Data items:
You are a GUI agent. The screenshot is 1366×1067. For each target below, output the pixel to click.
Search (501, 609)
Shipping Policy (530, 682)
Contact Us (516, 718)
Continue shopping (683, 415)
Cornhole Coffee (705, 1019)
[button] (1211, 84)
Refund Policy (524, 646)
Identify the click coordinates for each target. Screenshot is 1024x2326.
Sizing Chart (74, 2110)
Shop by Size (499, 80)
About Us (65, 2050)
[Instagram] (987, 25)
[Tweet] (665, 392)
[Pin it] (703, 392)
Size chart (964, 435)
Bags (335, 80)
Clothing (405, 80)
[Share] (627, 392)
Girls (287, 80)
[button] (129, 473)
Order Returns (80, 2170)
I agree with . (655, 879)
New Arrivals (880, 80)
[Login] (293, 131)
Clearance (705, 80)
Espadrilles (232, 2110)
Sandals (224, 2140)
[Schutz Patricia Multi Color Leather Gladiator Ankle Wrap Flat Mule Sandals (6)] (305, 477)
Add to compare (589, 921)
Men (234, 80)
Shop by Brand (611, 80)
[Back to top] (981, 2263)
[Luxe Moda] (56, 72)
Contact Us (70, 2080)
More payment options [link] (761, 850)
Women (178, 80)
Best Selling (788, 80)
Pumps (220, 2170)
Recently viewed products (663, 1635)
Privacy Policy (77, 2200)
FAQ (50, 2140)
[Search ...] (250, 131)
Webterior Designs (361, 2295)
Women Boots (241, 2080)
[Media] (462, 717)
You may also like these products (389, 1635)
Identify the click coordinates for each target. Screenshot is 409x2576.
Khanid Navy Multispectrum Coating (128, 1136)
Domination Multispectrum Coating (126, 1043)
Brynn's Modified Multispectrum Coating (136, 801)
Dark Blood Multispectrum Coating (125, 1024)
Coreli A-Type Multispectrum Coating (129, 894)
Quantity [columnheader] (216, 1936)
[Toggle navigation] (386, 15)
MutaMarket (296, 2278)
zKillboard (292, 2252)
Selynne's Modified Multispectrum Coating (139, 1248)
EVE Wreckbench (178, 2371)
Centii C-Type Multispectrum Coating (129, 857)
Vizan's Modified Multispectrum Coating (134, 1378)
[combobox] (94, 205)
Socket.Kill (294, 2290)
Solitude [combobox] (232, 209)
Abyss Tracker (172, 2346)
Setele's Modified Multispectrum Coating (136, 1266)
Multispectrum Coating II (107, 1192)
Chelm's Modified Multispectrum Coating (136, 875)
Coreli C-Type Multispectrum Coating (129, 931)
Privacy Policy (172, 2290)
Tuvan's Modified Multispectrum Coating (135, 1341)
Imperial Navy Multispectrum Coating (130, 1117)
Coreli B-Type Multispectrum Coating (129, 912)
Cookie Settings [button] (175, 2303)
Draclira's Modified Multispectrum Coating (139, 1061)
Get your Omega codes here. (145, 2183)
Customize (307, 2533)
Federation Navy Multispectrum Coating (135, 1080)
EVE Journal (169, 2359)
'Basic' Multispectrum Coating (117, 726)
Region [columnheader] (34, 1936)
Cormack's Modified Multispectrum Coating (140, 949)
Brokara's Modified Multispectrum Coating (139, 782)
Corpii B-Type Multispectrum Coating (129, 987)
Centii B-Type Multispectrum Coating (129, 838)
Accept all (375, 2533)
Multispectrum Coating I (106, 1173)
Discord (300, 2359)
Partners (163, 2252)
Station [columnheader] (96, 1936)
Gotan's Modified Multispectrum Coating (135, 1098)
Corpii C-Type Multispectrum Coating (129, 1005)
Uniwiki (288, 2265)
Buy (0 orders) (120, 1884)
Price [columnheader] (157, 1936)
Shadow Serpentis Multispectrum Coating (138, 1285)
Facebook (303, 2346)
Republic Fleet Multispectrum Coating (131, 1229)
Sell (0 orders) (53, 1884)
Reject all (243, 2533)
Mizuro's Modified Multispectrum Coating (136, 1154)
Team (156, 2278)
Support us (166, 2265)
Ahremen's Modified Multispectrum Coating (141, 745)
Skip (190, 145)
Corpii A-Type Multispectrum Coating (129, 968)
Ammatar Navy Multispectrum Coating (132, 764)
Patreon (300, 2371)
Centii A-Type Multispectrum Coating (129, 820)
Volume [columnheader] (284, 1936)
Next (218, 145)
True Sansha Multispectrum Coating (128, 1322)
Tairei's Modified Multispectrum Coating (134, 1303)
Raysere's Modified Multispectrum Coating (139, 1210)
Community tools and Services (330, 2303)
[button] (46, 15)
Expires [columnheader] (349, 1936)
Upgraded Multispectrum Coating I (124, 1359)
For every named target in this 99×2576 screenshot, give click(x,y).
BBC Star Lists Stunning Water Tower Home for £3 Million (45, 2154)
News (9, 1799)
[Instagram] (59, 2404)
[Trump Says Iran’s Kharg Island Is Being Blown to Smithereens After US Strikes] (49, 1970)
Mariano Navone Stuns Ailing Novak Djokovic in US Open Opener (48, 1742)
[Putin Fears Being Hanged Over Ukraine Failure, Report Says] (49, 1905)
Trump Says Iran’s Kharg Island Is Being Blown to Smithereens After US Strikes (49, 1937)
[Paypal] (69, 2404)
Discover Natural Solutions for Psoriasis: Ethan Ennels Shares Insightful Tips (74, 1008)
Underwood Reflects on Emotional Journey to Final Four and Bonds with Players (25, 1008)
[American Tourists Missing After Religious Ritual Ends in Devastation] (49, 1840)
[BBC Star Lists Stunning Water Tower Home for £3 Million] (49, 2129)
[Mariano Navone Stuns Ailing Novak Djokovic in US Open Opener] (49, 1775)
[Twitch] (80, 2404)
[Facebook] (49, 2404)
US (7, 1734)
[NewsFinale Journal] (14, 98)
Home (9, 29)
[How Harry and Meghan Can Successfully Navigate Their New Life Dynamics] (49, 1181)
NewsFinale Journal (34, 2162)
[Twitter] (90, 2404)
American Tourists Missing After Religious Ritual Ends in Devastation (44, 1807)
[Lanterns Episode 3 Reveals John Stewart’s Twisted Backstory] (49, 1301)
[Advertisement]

▶ _Task instructions_:
Copy the lines above exactly, beginning at the line that has "Station [columnheader] (96, 1936)" and stopping after the line that has "Facebook (303, 2346)", and omit the rest.

▶ _Expected answer_:
Station [columnheader] (96, 1936)
Gotan's Modified Multispectrum Coating (135, 1098)
Corpii C-Type Multispectrum Coating (129, 1005)
Uniwiki (288, 2265)
Buy (0 orders) (120, 1884)
Price [columnheader] (157, 1936)
Shadow Serpentis Multispectrum Coating (138, 1285)
Facebook (303, 2346)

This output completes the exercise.